(Beginning of Given passage)
If Moment of Inertia units are mm^4, how do you use it in calculations?

[Femme_physics]

So, we learned that the units of Moment of Inertia are mm^4. My question is how do they use moment of inertia in static calculation (where we use Newtons), if Moment of Inertia is in mm^4?

 

[maimonides]

Please doblecheck your notes or your textbook.
The unit of moment of inertia is mass times length squared, in SI kgm^2.
In statics you often use a related quantity called radius of gyration.
If you really need to use mm^4: You know how to convert mm to m, square mm to sqare m, cubic mm to cubic m, don´t you?.

 

[xxChrisxx]

EDIT: WAit.

He's not talkign about angular mass, he's talking about second moment of area or polar moment of inertia.
They are all so similarlally named it gets really confusing.

OP could you clarify which moment of inertia you would like to know about :D

 

[Femme_physics]

Please doblecheck your notes or your textbook.
The unit of moment of inertia is mass times length squared, in SI kgm^2.
In statics you often use a related quantity called radius of gyration.
If you really need to use mm^4: You know how to convert mm to m, square mm to sqare m, cubic mm to cubic m, don´t you?.

1) Double checking my notes the units for the result of Moment of Inertia are [mm^4]. Perhaps it's because we're working in 2D, or haven't started calculus yet?

2) So radius of gyration is simply the Inertia divided by the area, and that's the quality you're normally given in a statics equation in order to solve a problem whether something moves or not?

3) To answer your last question, yes-- unit conversion is easy peasy.

 

[maimonides]

Sorry about the confusion with the moment(s).
In Newton, you have m as length unit. So you better convert all lengths to m. (But I think you´ve got it.)
Edit: I didn´t notice the "they". You´re probably dealing with small (mm- or centimeter sized) rods (or whatever); so they use mm´s to avoid zeros or having to write 10^-12 all the time. Might be different for a bridge.
Second afterthought: There are "engineering formulae" , which only work for specific (not always consistent) units. (Opposed to "physics formulae", which require consistent units) They have the conversion factors built in somewhere. Sometimes somebody does not state clearly enough which kind of formula is used.

 

[Femme_physics]

np, I did scan my class notes if it helps (they're in hebrew but the math is there). I'm not so worried about conversion, just trying to understand how it works.
(End of Given passage)
(Beginning of Provided material)
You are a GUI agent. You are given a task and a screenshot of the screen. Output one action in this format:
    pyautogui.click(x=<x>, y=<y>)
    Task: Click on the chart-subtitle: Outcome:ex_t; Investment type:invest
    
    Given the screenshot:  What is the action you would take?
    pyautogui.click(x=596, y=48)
(End of Provided material)
What you will do |
Please write out word for word the section of the moment of inertia thread that opens with the words containing "3) To answer" and closes with "for a bridge.".

Solution to this problem |
3) To answer your last question, yes-- unit conversion is easy peasy.

 

[maimonides]

Sorry about the confusion with the moment(s).
In Newton, you have m as length unit. So you better convert all lengths to m. (But I think you´ve got it.)
Edit: I didn´t notice the "they". You´re probably dealing with small (mm- or centimeter sized) rods (or whatever); so they use mm´s to avoid zeros or having to write 10^-12 all the time. Might be different for a bridge.